WHAT THIS TASK INVOLVES:
Render the data below as a numbered list, leaving out blank lines and pictures. Begin at the first line and stop after the line containing "Action: (274, 265)".

PROVIDED DATA:
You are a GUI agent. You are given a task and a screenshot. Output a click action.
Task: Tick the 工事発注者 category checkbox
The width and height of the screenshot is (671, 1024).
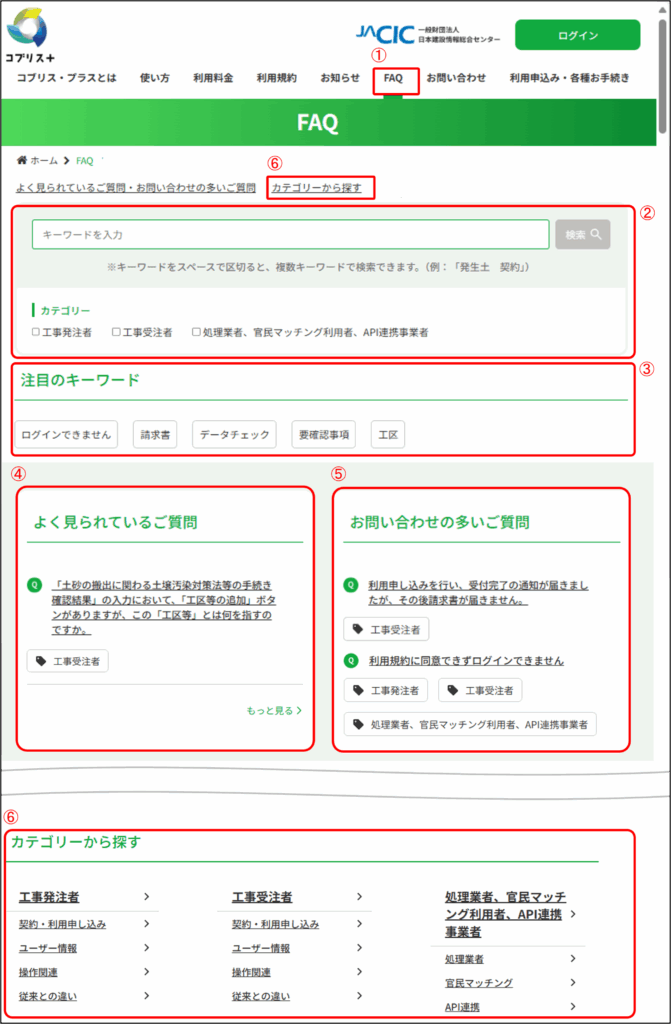pyautogui.click(x=36, y=331)
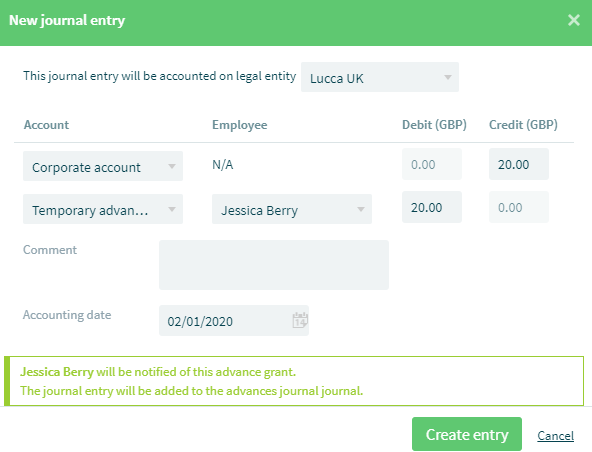
Task: Focus the Comment text area
Action: (274, 265)
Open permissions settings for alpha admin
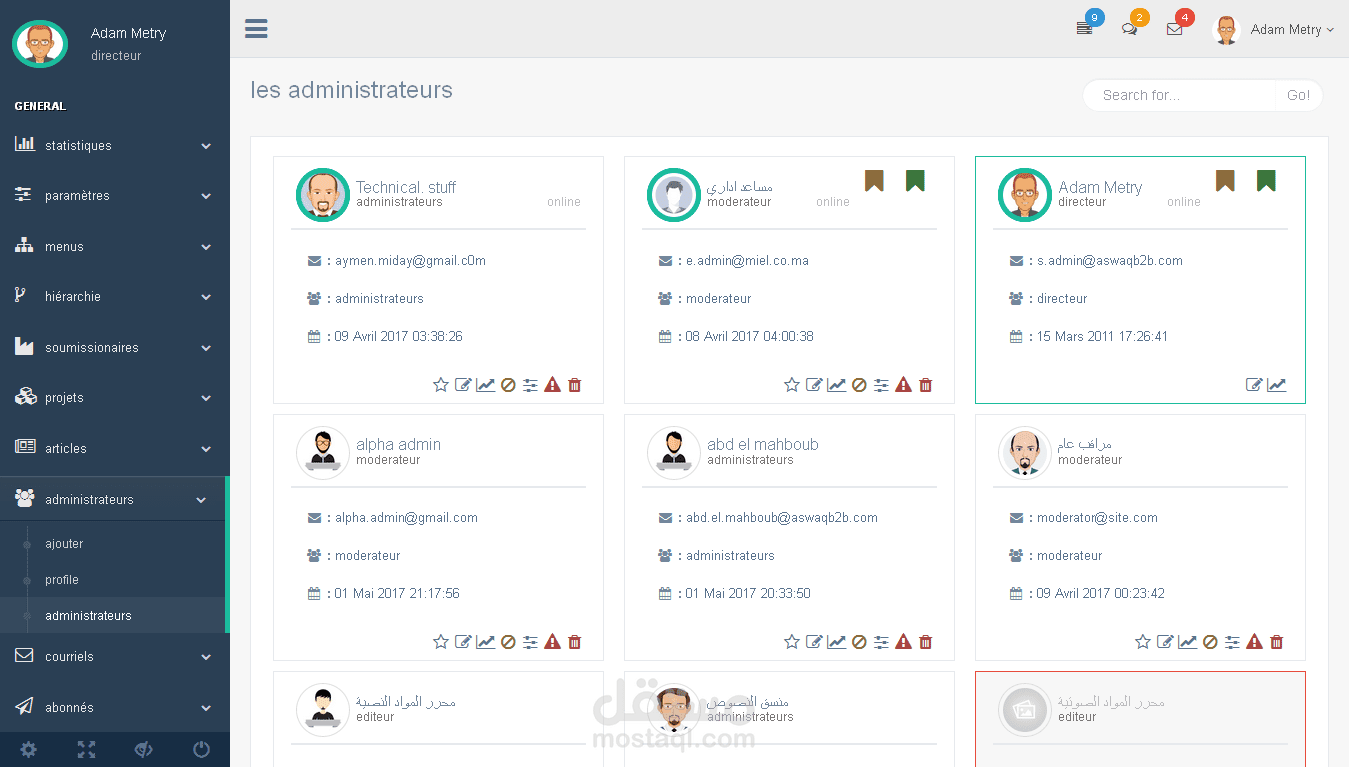This screenshot has height=768, width=1349. coord(530,641)
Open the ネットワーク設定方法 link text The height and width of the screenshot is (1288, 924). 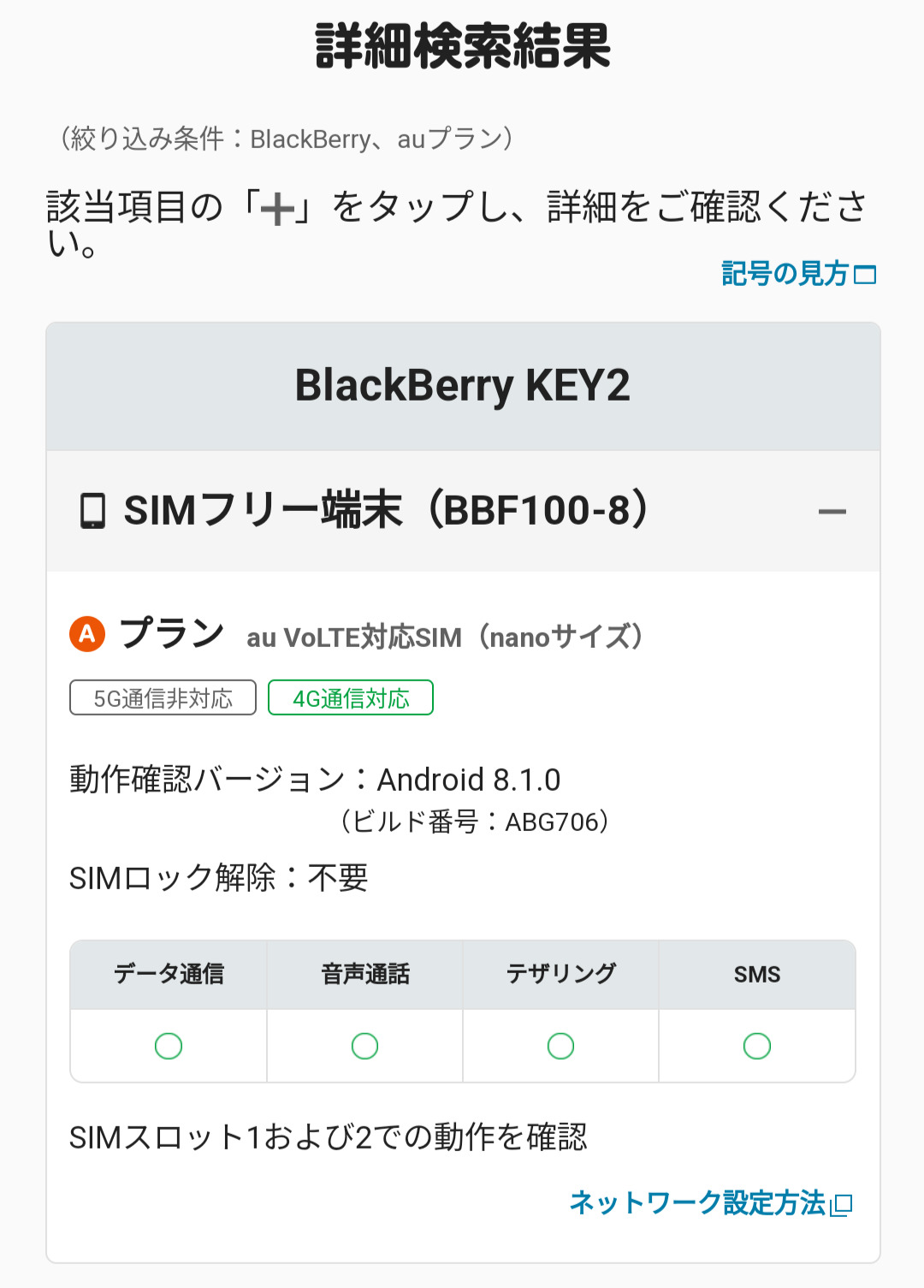tap(697, 1203)
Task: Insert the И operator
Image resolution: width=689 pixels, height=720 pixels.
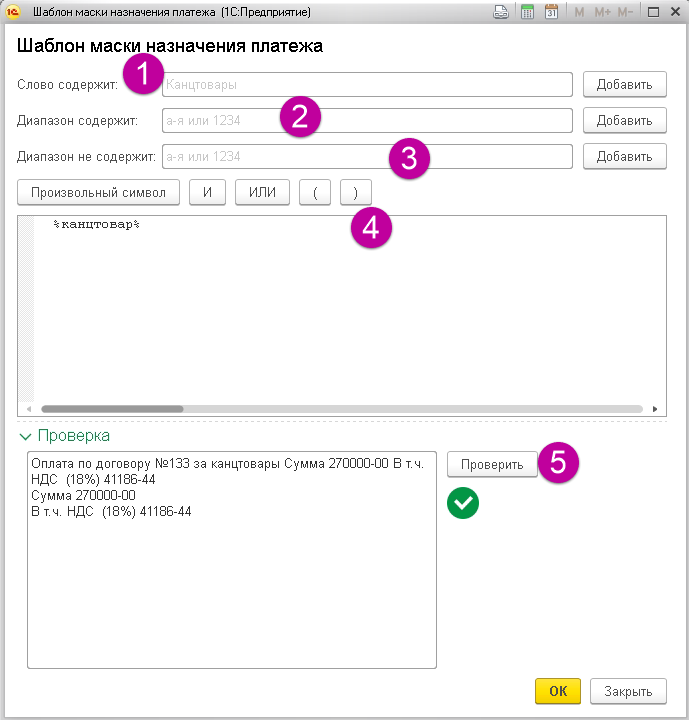Action: (x=207, y=192)
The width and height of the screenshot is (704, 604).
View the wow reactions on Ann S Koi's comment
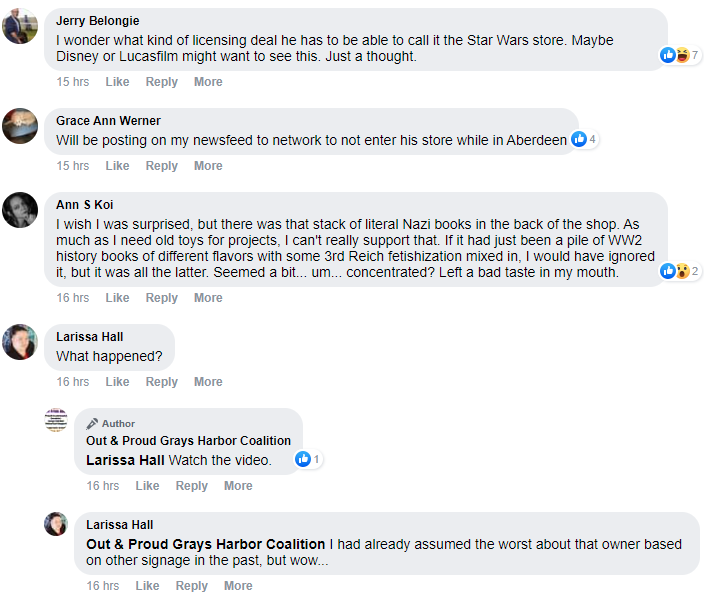click(x=683, y=271)
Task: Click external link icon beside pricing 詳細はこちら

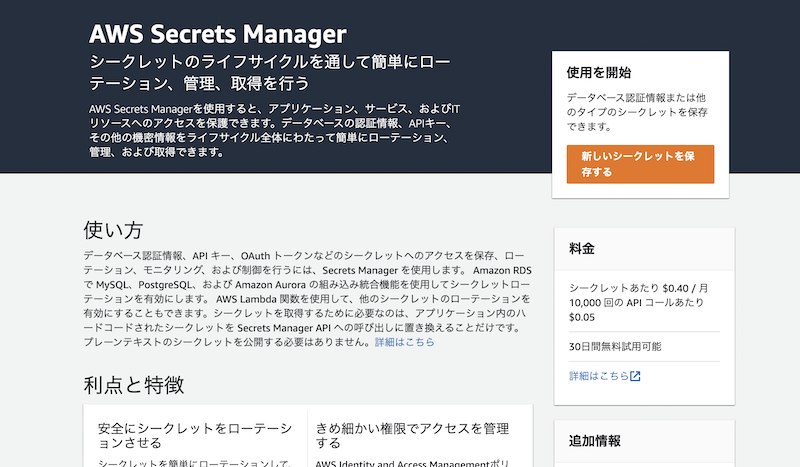Action: pos(635,376)
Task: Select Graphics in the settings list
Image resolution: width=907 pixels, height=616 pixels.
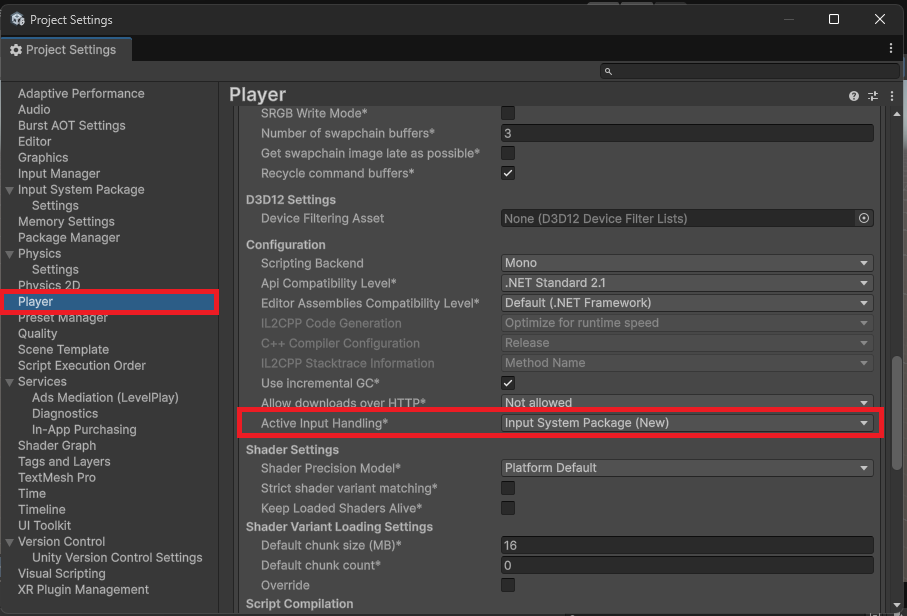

TASK SOLUTION:
1. You are a GUI agent. You are given a task and a screenshot. Output a click action.
2. Task: Tick the 工事発注者 category checkbox
3. The width and height of the screenshot is (671, 1024).
4. pyautogui.click(x=36, y=331)
5. Task: Focus the Comment text area
6. Action: (274, 265)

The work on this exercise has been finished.